▶ [What to do]: Every line of the material must be given again verbatim. Skip the images.

[Opening Material supplied section]

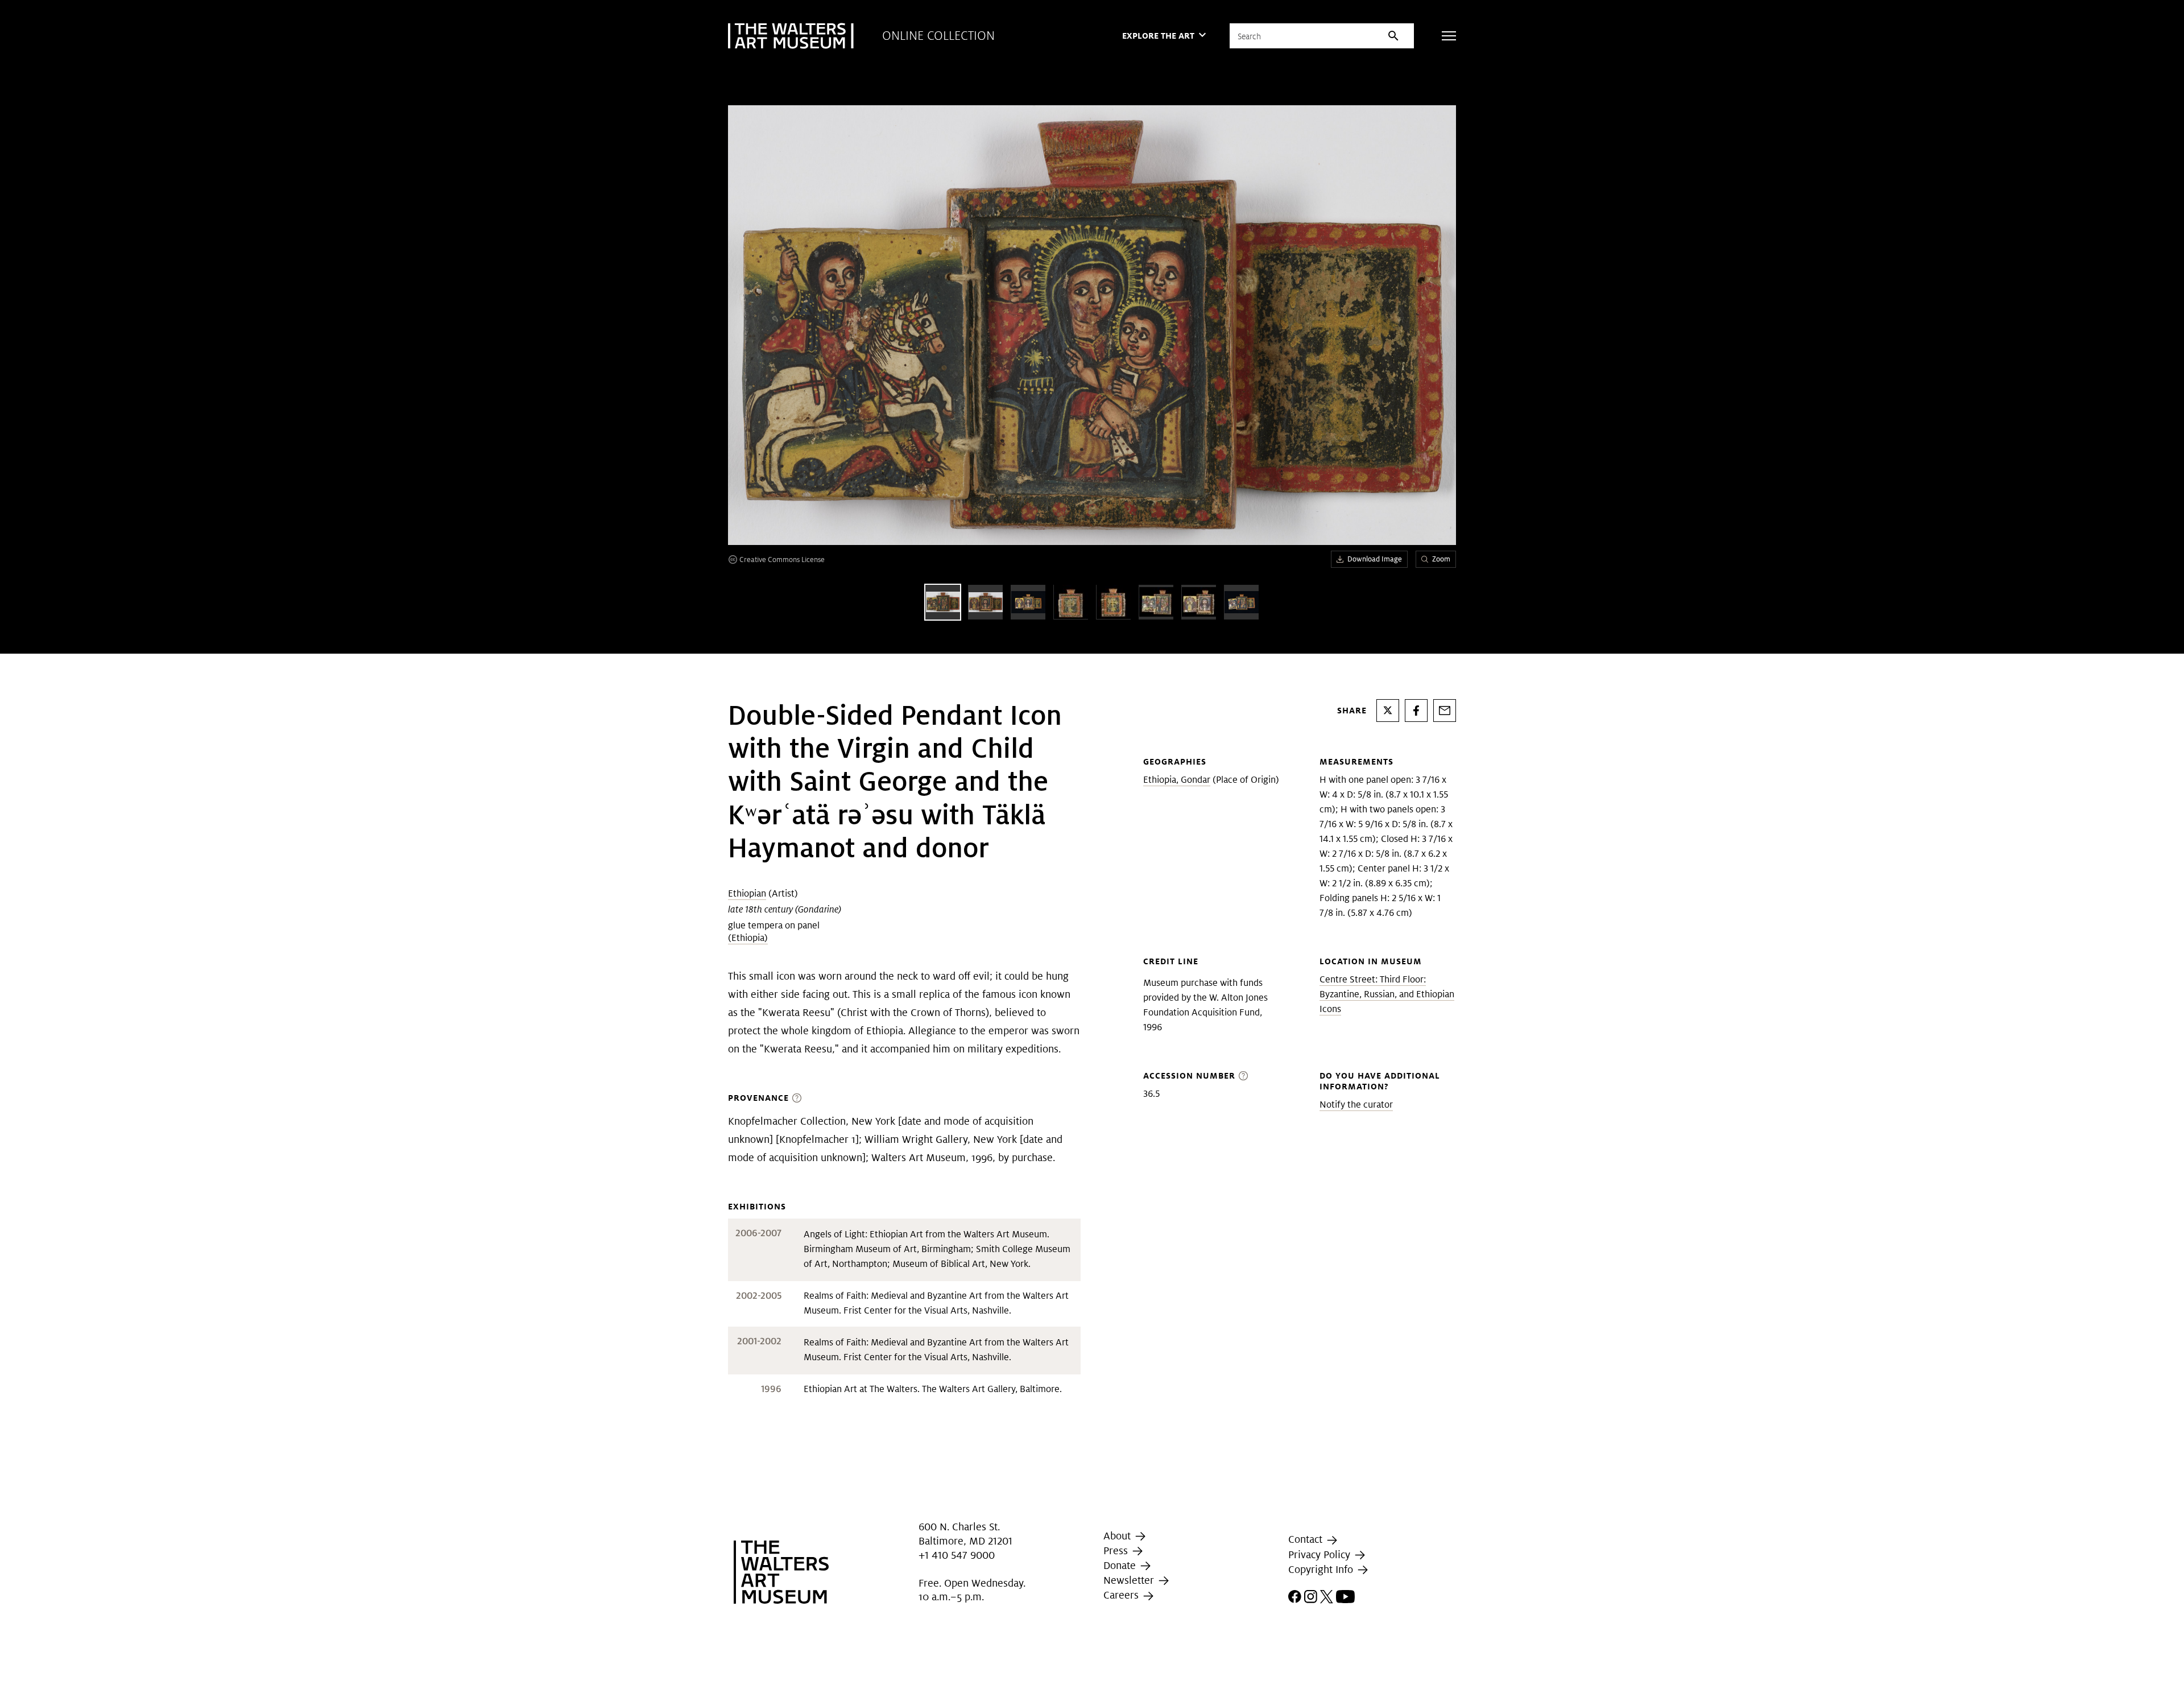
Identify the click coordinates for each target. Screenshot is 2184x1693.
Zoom (1441, 559)
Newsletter (1130, 1580)
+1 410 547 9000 (957, 1555)
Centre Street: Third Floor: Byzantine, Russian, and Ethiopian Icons (1387, 994)
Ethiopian (747, 893)
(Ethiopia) (748, 938)
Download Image (1374, 559)
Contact (1306, 1539)
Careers (1122, 1594)
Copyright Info (1322, 1569)
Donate (1121, 1565)
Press (1117, 1550)
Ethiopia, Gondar (1176, 780)
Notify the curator (1356, 1104)
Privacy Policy (1320, 1554)
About (1118, 1535)
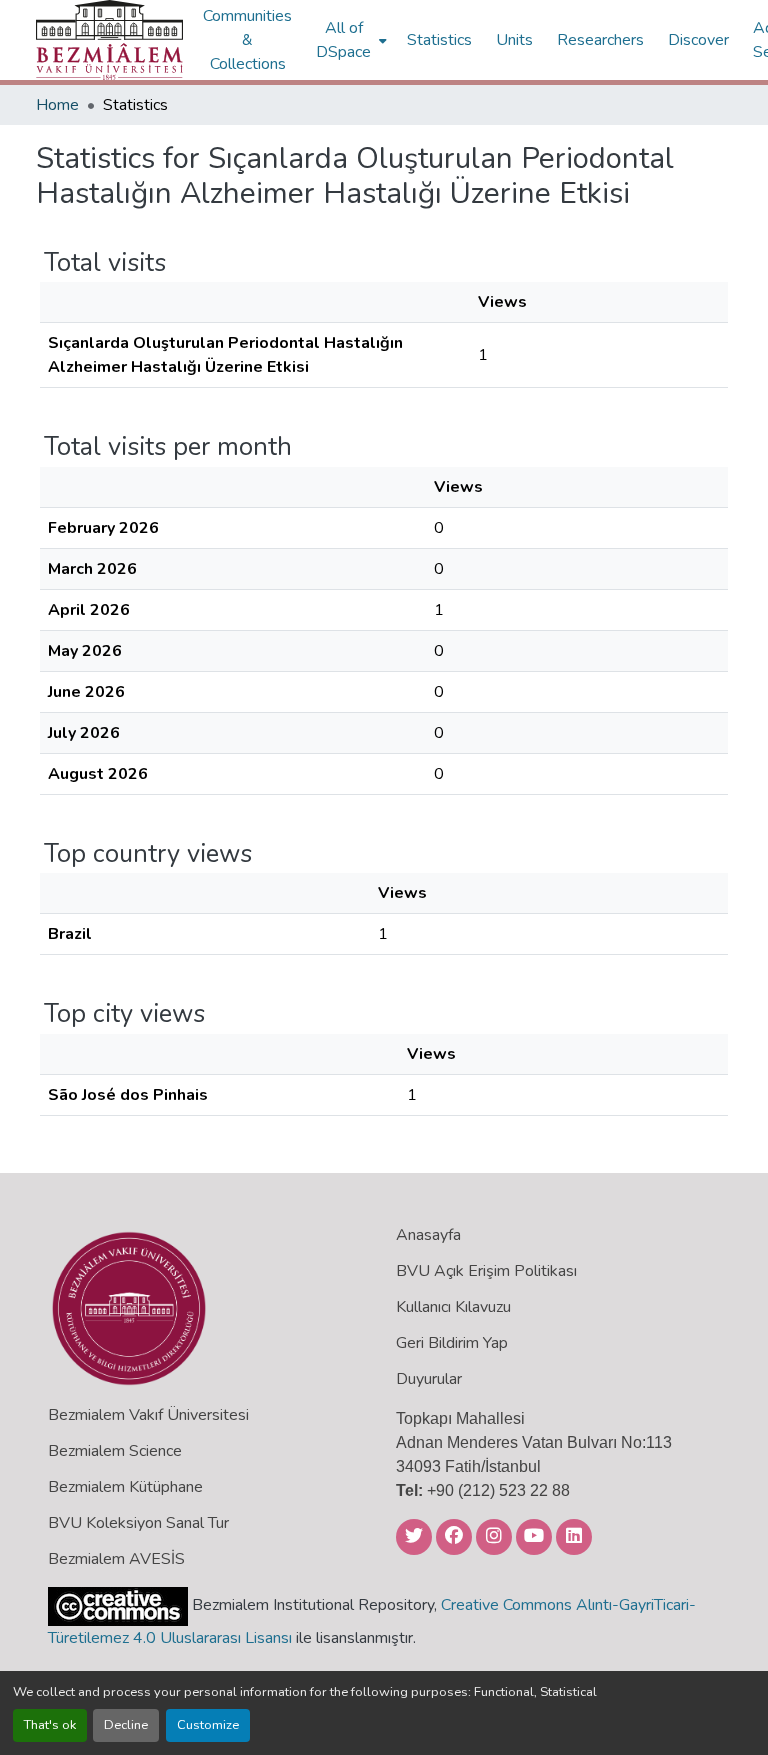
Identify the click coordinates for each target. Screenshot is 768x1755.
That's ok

[Closing Material supplied section]

▶ [Result of this task]:
Identify the click coordinates for each target. Screenshot is 2184x1693.
Zoom (1441, 559)
Newsletter (1130, 1580)
+1 410 547 9000 (957, 1555)
Centre Street: Third Floor: Byzantine, Russian, and Ethiopian Icons (1387, 994)
Ethiopian (747, 893)
(Ethiopia) (748, 938)
Download Image (1374, 559)
Contact (1306, 1539)
Careers (1122, 1594)
Copyright Info (1322, 1569)
Donate (1121, 1565)
Press (1117, 1550)
Ethiopia, Gondar (1176, 780)
Notify the curator (1356, 1104)
Privacy Policy (1320, 1554)
About (1118, 1535)
Identify the click coordinates for each target. Screenshot is 768x1755.
That's ok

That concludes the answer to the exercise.